In 1992, Harbage Page received a Fulbright Scholarship to travel to Italy where she lived with a group of cloistered Augustinian nuns in Spello, Umbria. The sisters—who have become friends—supported themselves by sewing, embroidering, and making lace. Living with women in a sovereign community which on the day-to-day micro level was very independent and on the larger macro level submissive to the patriarchal church intrigued Susan. The nuns supported themselves through the production of handmade goods which led to Harbage Page’s work with textiles. She spends a large portion of every year in Italy, where she concentrates on drawing and painting images on reclaimed Italian book pages from the 16th, 17th, and 18th centuries.

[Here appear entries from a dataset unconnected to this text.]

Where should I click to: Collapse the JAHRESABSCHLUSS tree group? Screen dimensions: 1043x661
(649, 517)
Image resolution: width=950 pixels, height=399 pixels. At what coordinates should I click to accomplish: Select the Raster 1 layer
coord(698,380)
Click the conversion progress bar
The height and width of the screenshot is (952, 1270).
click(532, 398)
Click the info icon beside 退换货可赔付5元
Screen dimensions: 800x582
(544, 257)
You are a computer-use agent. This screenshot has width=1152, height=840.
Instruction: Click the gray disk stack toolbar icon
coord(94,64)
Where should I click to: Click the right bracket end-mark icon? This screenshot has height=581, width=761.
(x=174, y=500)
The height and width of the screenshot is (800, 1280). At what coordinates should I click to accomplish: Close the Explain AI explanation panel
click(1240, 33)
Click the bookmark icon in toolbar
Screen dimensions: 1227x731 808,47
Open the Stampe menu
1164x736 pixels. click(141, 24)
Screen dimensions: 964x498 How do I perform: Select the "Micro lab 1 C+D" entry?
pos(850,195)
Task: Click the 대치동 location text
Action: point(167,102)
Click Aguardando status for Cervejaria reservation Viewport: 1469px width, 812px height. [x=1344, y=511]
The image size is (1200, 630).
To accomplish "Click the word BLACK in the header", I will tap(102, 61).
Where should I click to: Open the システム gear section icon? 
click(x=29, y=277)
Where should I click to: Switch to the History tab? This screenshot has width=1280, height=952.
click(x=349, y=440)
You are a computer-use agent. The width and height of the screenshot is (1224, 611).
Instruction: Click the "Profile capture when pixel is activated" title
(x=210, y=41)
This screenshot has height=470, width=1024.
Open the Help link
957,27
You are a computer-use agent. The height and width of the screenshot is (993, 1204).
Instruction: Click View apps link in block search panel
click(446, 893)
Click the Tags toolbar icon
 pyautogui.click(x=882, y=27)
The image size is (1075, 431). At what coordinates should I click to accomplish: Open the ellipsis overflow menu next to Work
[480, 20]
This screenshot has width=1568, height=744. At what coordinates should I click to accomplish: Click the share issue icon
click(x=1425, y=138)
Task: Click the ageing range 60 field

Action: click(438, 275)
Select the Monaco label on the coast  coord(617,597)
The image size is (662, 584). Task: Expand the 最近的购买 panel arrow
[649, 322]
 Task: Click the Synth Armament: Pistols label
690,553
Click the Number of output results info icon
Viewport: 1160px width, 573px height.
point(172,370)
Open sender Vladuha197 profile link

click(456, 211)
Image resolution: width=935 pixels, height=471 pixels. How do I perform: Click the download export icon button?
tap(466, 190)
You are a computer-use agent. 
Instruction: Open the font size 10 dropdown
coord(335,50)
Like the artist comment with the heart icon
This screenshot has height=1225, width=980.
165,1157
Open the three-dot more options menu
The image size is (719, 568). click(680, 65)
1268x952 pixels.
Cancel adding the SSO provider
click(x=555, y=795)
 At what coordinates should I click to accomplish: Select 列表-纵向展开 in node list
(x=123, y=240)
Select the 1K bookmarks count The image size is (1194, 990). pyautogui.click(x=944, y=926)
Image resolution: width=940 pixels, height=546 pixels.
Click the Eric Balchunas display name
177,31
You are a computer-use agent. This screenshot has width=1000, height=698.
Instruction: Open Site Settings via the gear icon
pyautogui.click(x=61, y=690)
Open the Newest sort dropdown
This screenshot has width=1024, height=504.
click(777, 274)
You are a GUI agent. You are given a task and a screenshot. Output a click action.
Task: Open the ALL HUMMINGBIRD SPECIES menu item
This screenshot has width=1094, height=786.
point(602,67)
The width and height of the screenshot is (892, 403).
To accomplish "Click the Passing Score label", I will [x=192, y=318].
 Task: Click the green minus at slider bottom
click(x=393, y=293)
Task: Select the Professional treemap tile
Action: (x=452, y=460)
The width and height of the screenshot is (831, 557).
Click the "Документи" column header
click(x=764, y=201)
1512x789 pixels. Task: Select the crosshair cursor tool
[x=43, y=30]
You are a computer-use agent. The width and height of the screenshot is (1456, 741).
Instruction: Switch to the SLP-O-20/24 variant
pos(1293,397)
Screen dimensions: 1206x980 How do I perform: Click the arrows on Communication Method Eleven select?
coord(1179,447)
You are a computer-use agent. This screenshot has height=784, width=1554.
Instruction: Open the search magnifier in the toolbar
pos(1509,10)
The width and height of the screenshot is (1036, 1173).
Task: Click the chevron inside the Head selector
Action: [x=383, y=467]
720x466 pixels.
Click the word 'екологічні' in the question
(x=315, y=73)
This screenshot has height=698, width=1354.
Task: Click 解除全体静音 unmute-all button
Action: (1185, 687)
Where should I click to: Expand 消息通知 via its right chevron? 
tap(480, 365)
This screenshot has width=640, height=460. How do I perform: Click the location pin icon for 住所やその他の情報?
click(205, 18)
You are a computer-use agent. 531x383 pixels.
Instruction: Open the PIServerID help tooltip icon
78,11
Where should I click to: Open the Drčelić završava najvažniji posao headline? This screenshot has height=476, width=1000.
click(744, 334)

These paintings and objects are based on lace collars, doilies, early mechanical spindle loom patterns, and movements of the thread on hand and spindle looms which she researches in both Italy and the U.S. Her work questions who has traditionally been seen as the creator of knowledge and what knowledge is valued by society. Through these handmade and mechanically produced textile objects and books, she unpacks the economic and social histories of previously overlooked women. Her gendered body unites the past with the present as she works back into the marginalia of the antique book pages, produced and written largely by men at a time when many women were not taught to read. She is asking questions not only about who language serves, who it benefits, and who it abandons as well as presenting the textile production of women as an equal form of knowledge and culture which should be preserved in archives.
In 1996, Harbage Page lived in the Negev Desert with a group of indigenous (Bedouin) weavers in Lakiya, Israel while on a Fellowship from the North Carolina Arts Council. The Negev Women’s Weaving Cooperative heightened her understanding of ways in which we can empower women. Since her residency collided with the Grapes of Wrath offensive, the experience also sharpened her awareness of military violence.
Her work can be found in the collections of The Baltimore Museum of Art., The Houston Museum of Art, The Israel Museum of Art in Jerusalem, The Nasher Museum of Art, The Mint Museum of Art, The High Museum of Art, and The Weatherspoon Museum of Art, as well as others.
Amongst Page’s awards are fellowships from the North Carolina Arts Council, the Camargo Foundation, The McColl Center for Visual Arts, and the Institute for Arts and Humanities, UNC-Chapel Hill, an Academic Excellence Award from the Institute for Arts and Humanities UNC-Chapel Hill, the Carolina Women’s Center Faculty Scholar Award UNC-Chapel Hill, as well as funding from the Andy Warhol Foundation and the Fulbright Program. She is an awardee of the Bernice Abbott International Competition for Women in Documentary Photography. Her work has been exhibited around the globe including, the U.K, Italy, France, China, Israel, Germany, Bulgaria and Slovenia among others. Seven monographs about her work have been published in conjunction with solo exhibitions.
Harbage Page is currently an Associate Professor in the Department of Women’s and Gender Studies at UNC-Chapel Hill where she teaches a curriculum that combines hands-on artmaking process with feminist thought and social justice activism. She lives and works in Chapel Hill, NC and Spello, Italy.